This paradigm would obviously save time anywhere, but when writing tests it has two additional benefits. The fact that you’re leaving the low-level details of how to do the thing you asked for unspecified simultaneously makes your tests more powerful and less fragile. They’re more powerful, because rather than just testing one way to achieve the goal you set out, you’re testing many. They’re less fragile, because a low-level detailed set of steps is likely to break whenever your software changes, but a “please figure it out” won’t, so long as we can still figure it out.

`BUY SOMETHIN' WILL YA!`

NES games from the 1980s are very different from the distributed systems that are our bread and butter at Antithesis – but the tools we built to solve one set of problems have often proved useful for the other as well. If you’ve got a bug that seems “Nintendo hard” to track down, or want to talk about how we could explore the state space of your software, contact us.

Oh, and if you were waiting for the full 3-hour video of Antithesis playing Zelda from start to finish, here it is (sped up 8x), you sickos:

`TECHNICAL ADDENDUM (OPTIONAL)`

There are a number of subtle issues that I glossed over in the body of the post, in the interest of making it readable. But you, the true elite, are reading this Technical Addendum, where we will explore some of the nitty-gritty details involved in actually beating Zelda.

First of all, let’s talk about Cartesian products and state explosion. Suppose you have two variables, x and y, which can each take on any integer value from 0 to 9. Superficially, it might seem like SOMETIMES_EACH(x); SOMETIMES_EACH(y) and SOMETIMES_EACH({x,y}) are doing the same thing, but they are actually very different. The former is saying: “please find (and then explore from) each possible value of x, and each possible value of y.” The latter is saying: “please find (and then explore from) each possible combination of values of x and y.”

Is the latter just purely better? Not quite. It’s more sensitive, in the sense that if you need a particular combination of x and y to make progress, the latter expression is guaranteed to spend some time exploring in that situation. This is why we used this approach in the discussion above about exploring rooms with particular items in our inventory. We wanted the combination of “in room 123” AND “have bombs in inventory” to sometimes be explored.
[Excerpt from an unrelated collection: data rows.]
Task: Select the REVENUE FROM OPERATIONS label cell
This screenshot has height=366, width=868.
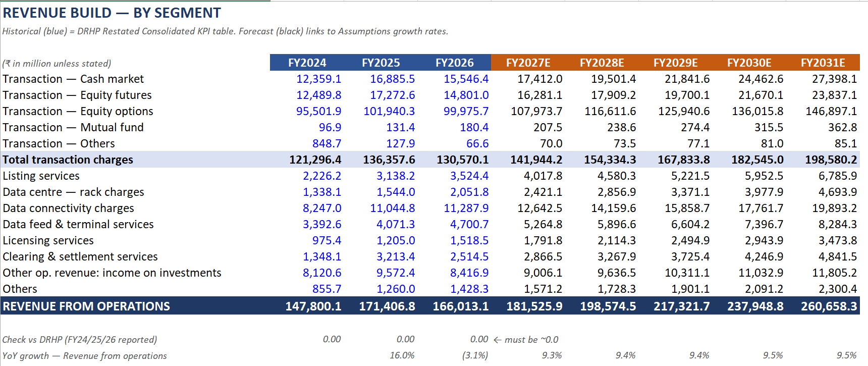Action: pyautogui.click(x=86, y=306)
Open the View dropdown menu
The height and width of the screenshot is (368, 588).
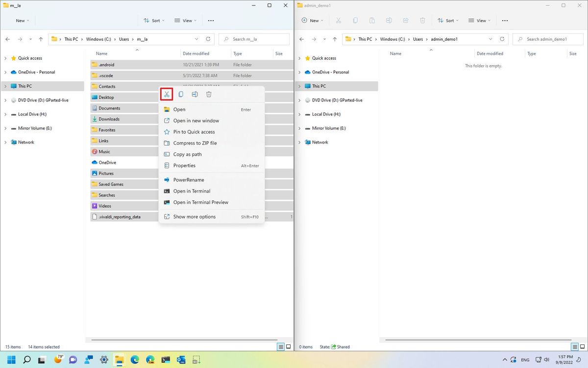coord(185,21)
The trouble is that there are now 100 different possible distinguished states (the 100 ordered pairs {x,y}) that our platform will invest energy into searching. As the number of such distinguished states rises, the total search energy is being divided over a larger and larger number of starting states, meaning we do less searching from each one. This isn’t a real problem for our bombs example, because we’re just doubling the state space. It isn’t even a huge problem for SOMETIMES_EACH({x,y}). But throwing more and more fields into the same call to SOMETIMES_EACH will increase the space multiplicatively each time.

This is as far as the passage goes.